Lightning Men

In his novel set in 1950s Atlanta, Thomas Mullen borrows his title Lightning Men from Nazi Germany. In the prologue, Jeremiah, newly released from prison is told one of three things happen when a Negro is released from jail: (1) his family or friends pick him up, (2) the prison takes him by bus to the train where his people meet him. or (3) they give him about seventy-five cents and let the prisoner walk. By the time the prologue is finished, crime has begun and the writing has seized the reader. 

The body of the novel has the police department chasing drugs and alcohol and solving murders while keeping a line drawn between the white and black officers with both groups wondering who among them are the corrupt. There’s a group of Columbians with the Nazi-style lightning bolt on their sleeves which now reappears on street signs. The policemen’s personal stories weave in and out and color their own hand at justice, giving hard choices between family and the law.

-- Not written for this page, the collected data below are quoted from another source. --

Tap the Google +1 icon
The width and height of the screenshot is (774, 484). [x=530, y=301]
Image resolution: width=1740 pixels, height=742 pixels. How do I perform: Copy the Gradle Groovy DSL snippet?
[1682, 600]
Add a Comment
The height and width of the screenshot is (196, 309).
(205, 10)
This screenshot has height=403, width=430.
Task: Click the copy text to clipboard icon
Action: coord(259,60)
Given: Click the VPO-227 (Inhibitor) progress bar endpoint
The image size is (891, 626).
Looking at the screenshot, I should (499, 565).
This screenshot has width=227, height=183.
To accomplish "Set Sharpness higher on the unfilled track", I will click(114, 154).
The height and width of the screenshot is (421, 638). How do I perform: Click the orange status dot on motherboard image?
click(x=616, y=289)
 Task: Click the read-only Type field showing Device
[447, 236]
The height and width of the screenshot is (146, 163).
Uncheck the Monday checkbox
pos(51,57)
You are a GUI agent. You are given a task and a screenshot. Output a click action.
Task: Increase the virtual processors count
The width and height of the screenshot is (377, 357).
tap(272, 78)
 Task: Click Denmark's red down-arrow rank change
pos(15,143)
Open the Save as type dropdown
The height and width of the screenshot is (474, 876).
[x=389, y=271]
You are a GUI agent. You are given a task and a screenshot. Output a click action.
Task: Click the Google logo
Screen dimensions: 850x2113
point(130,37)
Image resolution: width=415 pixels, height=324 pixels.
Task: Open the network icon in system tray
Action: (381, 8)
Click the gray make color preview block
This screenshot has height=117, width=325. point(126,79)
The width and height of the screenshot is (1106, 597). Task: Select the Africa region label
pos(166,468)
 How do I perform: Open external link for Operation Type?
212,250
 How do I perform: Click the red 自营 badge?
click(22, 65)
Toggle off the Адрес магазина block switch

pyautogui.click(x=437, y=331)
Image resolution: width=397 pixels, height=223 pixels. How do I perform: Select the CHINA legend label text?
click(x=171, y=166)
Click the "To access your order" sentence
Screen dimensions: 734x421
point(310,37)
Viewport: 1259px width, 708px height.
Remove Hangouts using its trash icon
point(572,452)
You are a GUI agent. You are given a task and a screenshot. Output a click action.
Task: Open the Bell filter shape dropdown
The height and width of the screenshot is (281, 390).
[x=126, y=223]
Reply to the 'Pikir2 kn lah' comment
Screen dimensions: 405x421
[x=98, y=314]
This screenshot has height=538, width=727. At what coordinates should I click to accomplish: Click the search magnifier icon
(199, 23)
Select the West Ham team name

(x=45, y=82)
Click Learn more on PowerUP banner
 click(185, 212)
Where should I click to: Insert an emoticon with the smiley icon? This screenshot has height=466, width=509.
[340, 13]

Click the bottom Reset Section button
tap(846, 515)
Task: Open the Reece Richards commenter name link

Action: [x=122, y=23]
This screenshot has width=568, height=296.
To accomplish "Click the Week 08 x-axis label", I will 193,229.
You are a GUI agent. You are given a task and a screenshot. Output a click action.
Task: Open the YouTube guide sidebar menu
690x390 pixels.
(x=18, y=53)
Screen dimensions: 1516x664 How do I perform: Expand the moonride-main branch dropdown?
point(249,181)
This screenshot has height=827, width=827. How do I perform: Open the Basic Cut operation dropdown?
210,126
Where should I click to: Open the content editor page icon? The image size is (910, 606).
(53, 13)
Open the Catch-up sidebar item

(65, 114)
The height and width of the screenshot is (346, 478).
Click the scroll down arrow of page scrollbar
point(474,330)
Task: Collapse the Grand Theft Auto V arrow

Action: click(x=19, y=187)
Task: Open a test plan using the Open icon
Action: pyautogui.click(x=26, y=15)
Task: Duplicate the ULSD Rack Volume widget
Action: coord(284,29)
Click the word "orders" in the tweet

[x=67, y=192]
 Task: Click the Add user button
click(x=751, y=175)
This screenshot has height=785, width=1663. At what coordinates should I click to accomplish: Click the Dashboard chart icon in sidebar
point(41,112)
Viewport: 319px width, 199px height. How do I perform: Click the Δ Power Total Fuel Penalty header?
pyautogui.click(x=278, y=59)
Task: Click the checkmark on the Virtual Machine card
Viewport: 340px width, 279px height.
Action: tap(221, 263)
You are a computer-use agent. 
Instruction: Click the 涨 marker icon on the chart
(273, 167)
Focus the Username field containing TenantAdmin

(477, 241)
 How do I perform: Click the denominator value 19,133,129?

As tensions escalate over black families moving into “white” neighborhoods, Mullen draws a parallel: “‘Lightning men,’ the doughboys had called the SS troopers. But they were all lightning men. Not just the Columbians but the Klansmen, too, and the neighborhood association that had offered to buy Hannah’s house as if that were a legitimate, regular ol’ business arrangement shorn of threats.”

Such a tangle of multiple stories keep the reader on edge pondering if any satisfying ending can come of all this – and yet it does with an ending that left me shaking my head and saying, “I didn’t see that coming.”